| Brief |
Could you please output all of the data exactly, without the images?

| Recorded information |
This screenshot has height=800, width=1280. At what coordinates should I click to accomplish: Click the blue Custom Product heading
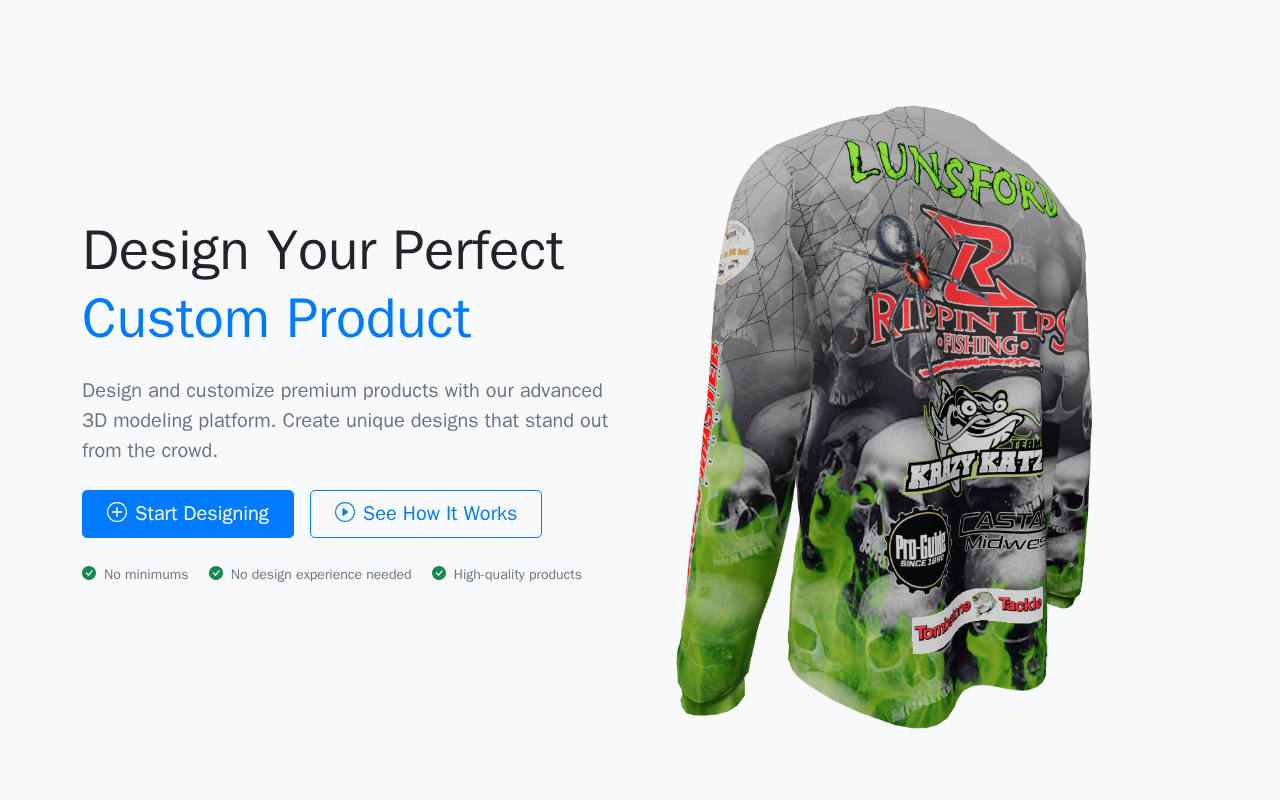(277, 318)
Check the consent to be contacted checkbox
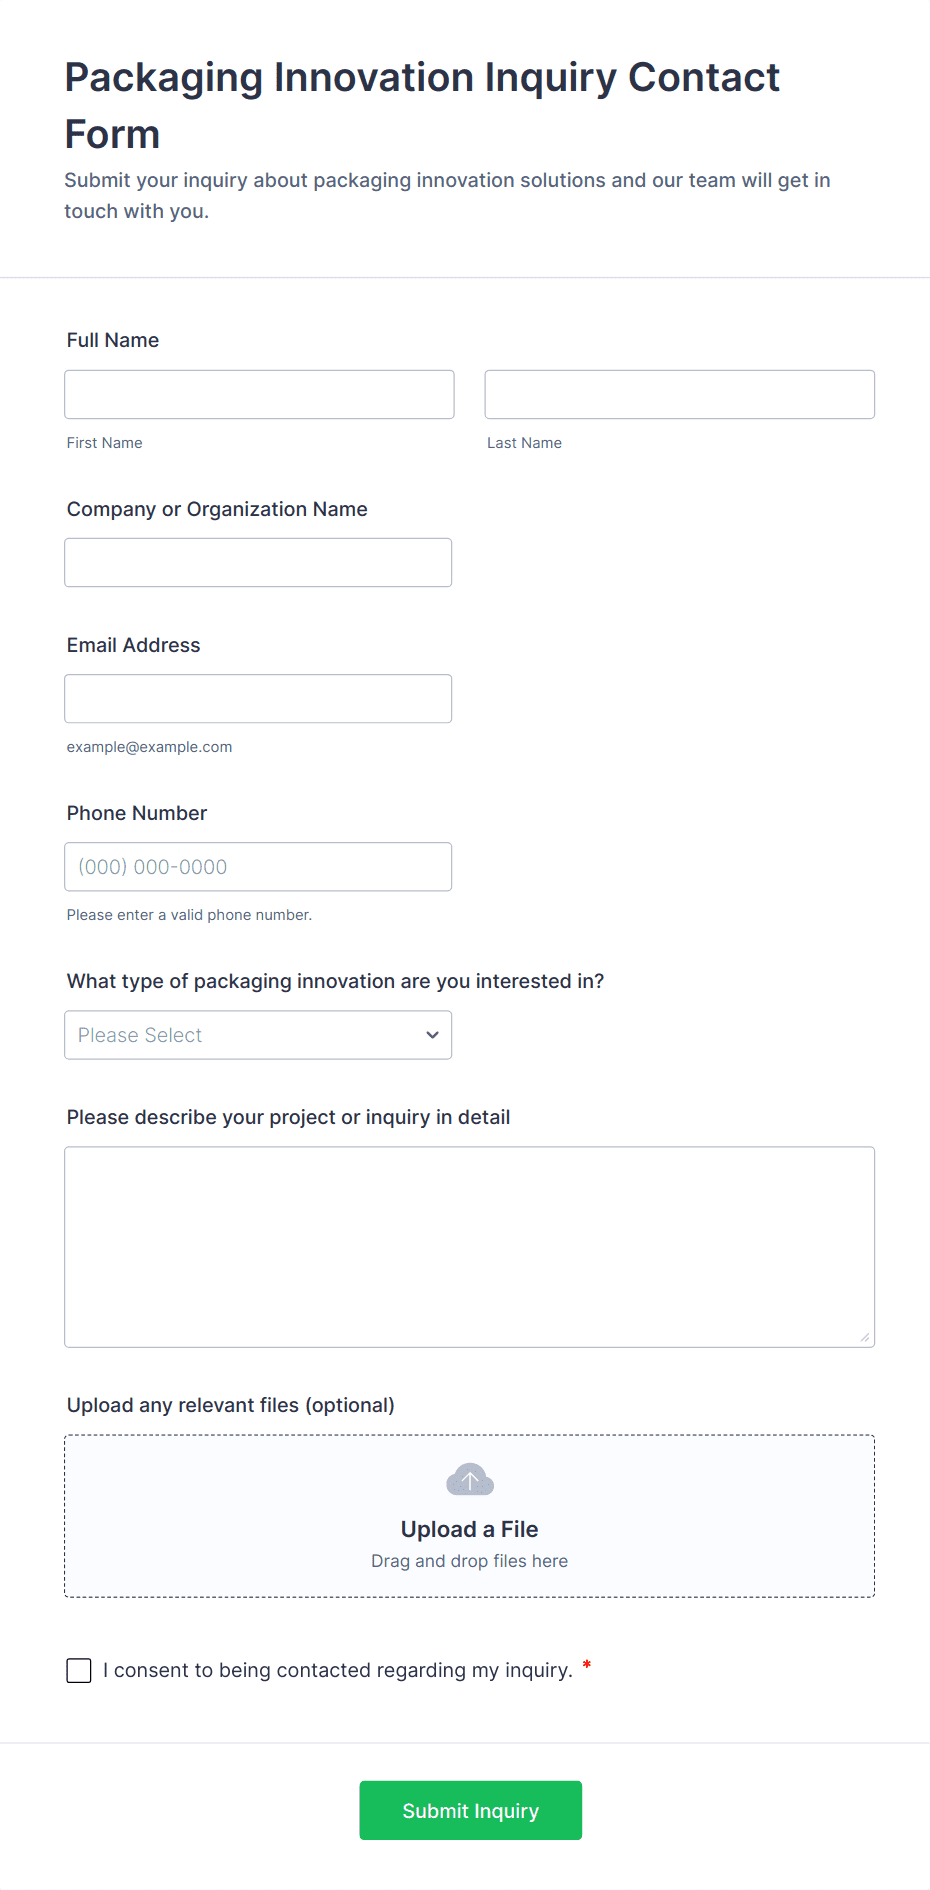The image size is (930, 1890). (x=79, y=1670)
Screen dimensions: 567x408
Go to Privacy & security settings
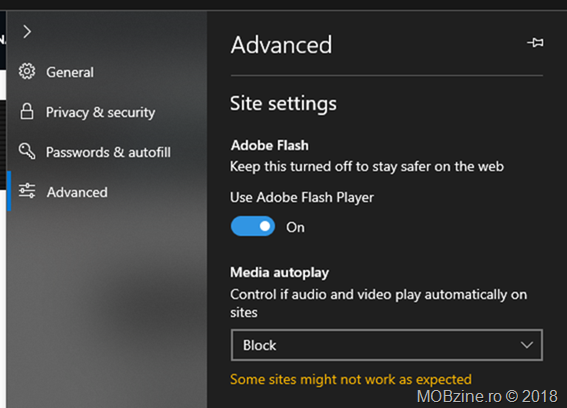point(101,112)
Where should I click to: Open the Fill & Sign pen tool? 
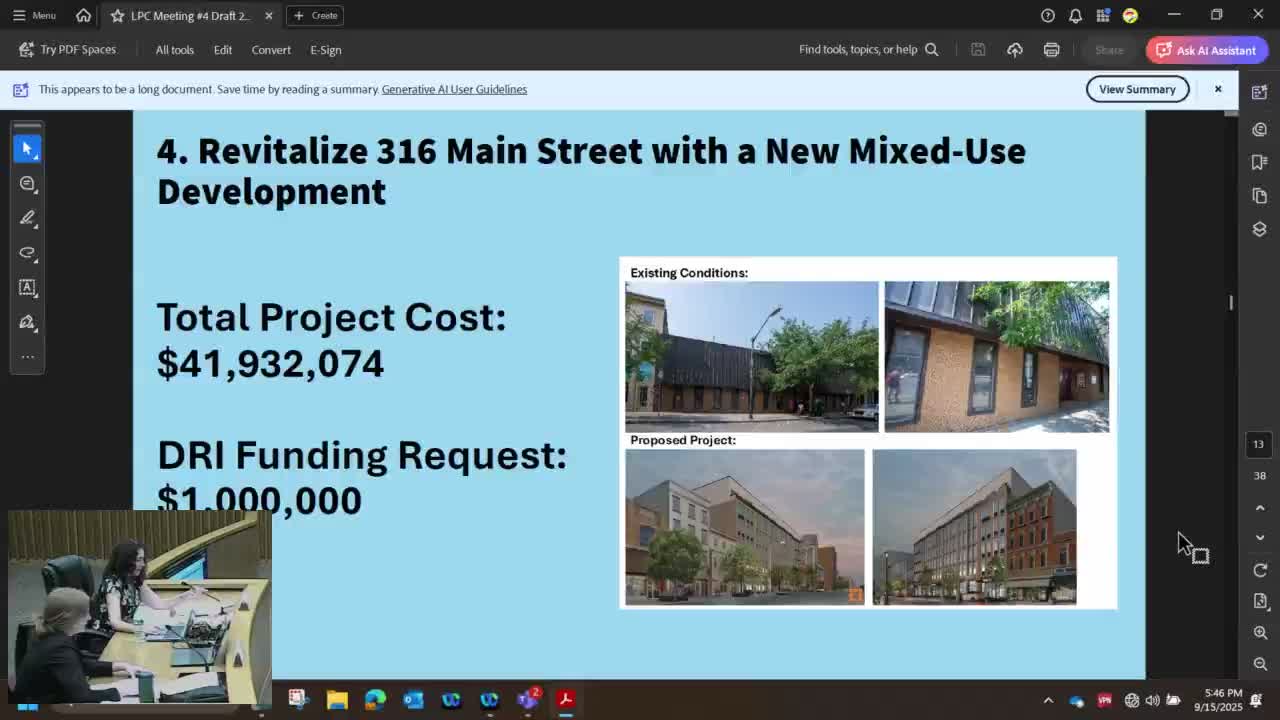tap(27, 322)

| Exercise output |
This screenshot has height=800, width=1280. At what coordinates should I click to accomplish: Click the blue Custom Product heading
(277, 318)
Check the consent to be contacted checkbox
The image size is (930, 1890). (x=79, y=1670)
Screen dimensions: 567x408
Go to Privacy & security settings
point(101,112)
Where should I click to: Open the Fill & Sign pen tool? 
tap(27, 322)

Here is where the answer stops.